GluN1/3A NMDA receptor–dependent synaptic remodeling in mPFC SST-INs reveals a neurocircuit mechanism of PTSD

UC North Ballroom

Post-traumatic stress disorder (PTSD) is a neuropsychiatric disorder that affects millions worldwide and has poor therapeutic outcomes. The locus of encoded fear memories is unknown, which has delayed therapeutic intervention. It is known that appropriate responses to threats require disinhibition of medial prefrontal cortex (mPFC) glutamatergic outputs. However, inappropriate threat responses may be caused by disruption of the inhibitory/excitatory balance that regulates glutamatergic outputs. Dendritic spines are points of contact between neurons to send electrical or chemical signals. Changes in shape and number of dendritic spines contribute to memory storage. Recently, a subset of interneurons expressed in the mPFC, GABAergic somatostatin interneurons (SST-INs), have been shown to encode the association between the cues that predict threats.
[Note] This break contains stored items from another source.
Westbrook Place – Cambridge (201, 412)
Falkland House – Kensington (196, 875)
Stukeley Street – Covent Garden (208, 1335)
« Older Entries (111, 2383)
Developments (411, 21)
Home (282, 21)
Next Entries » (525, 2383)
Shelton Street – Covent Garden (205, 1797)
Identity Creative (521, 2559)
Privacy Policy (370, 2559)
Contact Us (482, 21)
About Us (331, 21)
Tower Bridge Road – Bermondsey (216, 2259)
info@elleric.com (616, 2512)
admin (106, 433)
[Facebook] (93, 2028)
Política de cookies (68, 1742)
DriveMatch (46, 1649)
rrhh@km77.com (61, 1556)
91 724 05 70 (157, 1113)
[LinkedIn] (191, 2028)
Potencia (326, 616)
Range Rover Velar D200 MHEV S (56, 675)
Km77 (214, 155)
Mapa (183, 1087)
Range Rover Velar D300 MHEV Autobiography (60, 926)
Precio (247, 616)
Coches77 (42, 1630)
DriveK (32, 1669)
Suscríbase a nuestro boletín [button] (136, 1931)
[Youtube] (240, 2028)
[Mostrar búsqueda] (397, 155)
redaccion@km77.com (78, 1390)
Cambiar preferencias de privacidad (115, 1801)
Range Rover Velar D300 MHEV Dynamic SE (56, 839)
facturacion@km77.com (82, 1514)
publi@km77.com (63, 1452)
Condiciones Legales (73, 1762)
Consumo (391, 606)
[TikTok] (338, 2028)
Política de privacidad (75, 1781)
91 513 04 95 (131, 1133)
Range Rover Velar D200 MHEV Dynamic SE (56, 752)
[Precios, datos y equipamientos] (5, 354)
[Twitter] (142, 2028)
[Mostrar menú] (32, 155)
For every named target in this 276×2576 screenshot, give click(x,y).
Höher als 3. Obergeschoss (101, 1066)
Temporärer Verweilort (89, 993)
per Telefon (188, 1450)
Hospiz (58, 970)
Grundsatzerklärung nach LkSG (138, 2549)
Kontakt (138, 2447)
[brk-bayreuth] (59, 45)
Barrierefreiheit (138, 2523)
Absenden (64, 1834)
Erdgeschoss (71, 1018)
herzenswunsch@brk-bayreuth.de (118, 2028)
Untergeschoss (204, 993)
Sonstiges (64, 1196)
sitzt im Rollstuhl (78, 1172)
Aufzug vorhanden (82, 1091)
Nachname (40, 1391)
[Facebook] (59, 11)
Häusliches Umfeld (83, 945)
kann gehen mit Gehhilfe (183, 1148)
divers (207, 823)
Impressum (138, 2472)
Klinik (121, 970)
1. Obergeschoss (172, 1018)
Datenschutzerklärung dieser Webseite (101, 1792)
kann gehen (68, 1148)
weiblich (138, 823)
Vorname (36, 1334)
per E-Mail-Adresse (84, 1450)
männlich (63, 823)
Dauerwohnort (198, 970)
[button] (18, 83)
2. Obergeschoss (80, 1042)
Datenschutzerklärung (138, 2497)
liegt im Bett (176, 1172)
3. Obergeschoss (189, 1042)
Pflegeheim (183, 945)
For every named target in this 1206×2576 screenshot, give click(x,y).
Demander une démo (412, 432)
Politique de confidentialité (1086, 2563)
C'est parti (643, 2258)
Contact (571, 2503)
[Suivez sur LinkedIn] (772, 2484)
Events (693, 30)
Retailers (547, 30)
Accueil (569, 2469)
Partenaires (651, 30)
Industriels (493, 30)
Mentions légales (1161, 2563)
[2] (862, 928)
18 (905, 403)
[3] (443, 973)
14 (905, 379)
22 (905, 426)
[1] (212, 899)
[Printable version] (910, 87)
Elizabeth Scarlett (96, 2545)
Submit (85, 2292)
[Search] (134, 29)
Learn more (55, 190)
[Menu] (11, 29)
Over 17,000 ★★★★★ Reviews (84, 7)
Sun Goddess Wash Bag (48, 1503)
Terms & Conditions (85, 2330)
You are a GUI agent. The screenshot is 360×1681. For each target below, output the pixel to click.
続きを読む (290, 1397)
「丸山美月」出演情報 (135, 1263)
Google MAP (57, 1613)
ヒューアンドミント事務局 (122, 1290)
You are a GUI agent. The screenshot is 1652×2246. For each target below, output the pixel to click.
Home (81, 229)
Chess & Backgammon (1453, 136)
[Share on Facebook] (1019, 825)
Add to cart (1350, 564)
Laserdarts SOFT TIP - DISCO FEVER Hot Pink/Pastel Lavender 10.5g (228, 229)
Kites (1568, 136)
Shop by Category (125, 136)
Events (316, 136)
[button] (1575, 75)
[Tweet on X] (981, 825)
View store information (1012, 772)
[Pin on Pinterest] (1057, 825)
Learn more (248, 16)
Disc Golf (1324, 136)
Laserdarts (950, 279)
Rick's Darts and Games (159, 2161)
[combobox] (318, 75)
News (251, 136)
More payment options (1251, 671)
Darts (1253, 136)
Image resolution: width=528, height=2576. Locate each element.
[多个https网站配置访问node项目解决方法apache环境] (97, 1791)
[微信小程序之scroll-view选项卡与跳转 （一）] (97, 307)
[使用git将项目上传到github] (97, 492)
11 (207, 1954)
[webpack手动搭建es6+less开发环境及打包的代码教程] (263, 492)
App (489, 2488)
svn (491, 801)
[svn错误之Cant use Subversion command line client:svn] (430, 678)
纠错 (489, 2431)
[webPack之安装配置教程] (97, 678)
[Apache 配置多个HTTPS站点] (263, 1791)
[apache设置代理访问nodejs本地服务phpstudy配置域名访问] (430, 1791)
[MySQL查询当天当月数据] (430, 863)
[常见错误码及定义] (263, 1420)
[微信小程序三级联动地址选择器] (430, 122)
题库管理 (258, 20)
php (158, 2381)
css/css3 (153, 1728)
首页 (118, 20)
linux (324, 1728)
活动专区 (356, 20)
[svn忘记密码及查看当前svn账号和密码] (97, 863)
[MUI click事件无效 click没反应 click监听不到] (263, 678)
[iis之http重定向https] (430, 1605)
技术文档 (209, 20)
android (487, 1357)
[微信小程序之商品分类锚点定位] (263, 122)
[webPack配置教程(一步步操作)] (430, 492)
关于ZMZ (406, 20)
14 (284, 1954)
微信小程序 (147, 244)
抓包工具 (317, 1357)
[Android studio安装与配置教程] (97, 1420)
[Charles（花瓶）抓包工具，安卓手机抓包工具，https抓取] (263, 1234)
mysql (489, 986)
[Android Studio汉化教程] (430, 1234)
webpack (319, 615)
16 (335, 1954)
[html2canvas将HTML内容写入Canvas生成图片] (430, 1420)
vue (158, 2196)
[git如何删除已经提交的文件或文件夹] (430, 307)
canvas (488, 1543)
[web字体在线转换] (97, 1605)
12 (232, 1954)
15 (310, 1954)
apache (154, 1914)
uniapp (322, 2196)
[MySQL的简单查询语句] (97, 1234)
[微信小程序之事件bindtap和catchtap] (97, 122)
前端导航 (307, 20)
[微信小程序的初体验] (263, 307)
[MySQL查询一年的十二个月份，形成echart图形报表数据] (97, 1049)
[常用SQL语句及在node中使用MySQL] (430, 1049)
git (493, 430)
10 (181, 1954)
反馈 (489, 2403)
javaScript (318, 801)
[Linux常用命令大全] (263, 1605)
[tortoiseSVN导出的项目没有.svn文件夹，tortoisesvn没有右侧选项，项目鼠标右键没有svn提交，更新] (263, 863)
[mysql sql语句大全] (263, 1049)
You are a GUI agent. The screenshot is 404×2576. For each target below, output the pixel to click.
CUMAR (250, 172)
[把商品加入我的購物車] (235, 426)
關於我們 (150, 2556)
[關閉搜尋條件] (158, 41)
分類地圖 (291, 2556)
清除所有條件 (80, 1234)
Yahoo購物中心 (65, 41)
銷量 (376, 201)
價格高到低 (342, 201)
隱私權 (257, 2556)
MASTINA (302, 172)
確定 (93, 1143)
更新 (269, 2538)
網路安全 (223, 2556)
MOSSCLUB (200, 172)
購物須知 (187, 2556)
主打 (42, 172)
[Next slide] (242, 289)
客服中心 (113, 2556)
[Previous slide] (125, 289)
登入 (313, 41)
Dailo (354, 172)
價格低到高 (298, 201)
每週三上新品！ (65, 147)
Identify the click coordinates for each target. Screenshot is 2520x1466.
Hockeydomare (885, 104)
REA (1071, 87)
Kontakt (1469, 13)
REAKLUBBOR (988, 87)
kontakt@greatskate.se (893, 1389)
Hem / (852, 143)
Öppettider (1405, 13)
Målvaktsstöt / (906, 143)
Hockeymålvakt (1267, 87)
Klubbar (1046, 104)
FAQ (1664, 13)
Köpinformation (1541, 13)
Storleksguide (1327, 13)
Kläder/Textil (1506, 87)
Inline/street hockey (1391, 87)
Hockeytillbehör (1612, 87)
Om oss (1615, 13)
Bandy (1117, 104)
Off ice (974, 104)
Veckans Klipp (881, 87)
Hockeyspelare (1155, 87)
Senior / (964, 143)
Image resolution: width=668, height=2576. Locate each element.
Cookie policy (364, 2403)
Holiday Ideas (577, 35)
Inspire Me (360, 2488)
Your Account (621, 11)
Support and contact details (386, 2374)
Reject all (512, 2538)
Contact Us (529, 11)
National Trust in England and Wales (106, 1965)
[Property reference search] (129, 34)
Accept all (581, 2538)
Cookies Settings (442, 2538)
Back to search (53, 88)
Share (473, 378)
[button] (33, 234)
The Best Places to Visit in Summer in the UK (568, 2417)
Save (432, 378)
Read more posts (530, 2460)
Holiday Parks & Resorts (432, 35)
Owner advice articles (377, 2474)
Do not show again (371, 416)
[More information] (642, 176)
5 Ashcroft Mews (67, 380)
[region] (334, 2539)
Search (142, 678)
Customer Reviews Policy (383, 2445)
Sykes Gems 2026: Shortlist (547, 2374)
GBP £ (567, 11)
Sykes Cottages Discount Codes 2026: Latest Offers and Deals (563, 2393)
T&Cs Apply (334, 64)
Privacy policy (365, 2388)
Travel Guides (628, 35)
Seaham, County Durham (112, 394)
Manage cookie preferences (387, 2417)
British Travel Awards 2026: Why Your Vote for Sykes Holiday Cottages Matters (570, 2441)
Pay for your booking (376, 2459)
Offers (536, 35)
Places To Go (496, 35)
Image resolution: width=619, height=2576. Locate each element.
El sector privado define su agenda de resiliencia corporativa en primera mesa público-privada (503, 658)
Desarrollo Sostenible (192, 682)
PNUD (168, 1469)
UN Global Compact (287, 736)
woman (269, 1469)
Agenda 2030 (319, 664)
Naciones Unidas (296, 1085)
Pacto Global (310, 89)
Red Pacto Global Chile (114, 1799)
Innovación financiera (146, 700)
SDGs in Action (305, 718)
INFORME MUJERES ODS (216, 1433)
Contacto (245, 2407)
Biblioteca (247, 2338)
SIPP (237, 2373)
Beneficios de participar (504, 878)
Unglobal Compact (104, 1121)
In a mouse model of PTSD, we found an increase in glutamatergic spines on SST-INs in the mPFC, suggesting that these excitatory inputs could be a locus of fear memory storage. Importantly, when naive mice have a constitutive deletion of N-methyl-D-aspartate (NMDA) receptor subunit GluN3A (3AKO), the spine morphology resembles a fear-conditioned mouse in mPFC SST-INs. Moreover, 3AKO mice exhibit increased fear responses at 24 hours. These results suggest that GluN3A plays a role in fear learning and memory consolidation, potentially through regulation of dendritic spines on mPFC SST cells. In this study, we utilize male and female wildtype (WT) and transgenic mice to understand how changes in synaptic plasticity contribute to changes in neurocircuitry within the mPFC. Electrophysiological experiments were done by measuring the baseline changes in synaptic transmission in 3AKO and WT mice in SST-INs and projection neurons (PNs). Through whole-cell patch clamp, we show that PNs are more excitable at baseline in 3AKO than their WT counterparts, however SST-INs are not. These data suggest that SST-INs do not directly synapse onto PNs but are rather disinhibiting other GABAergic interneurons.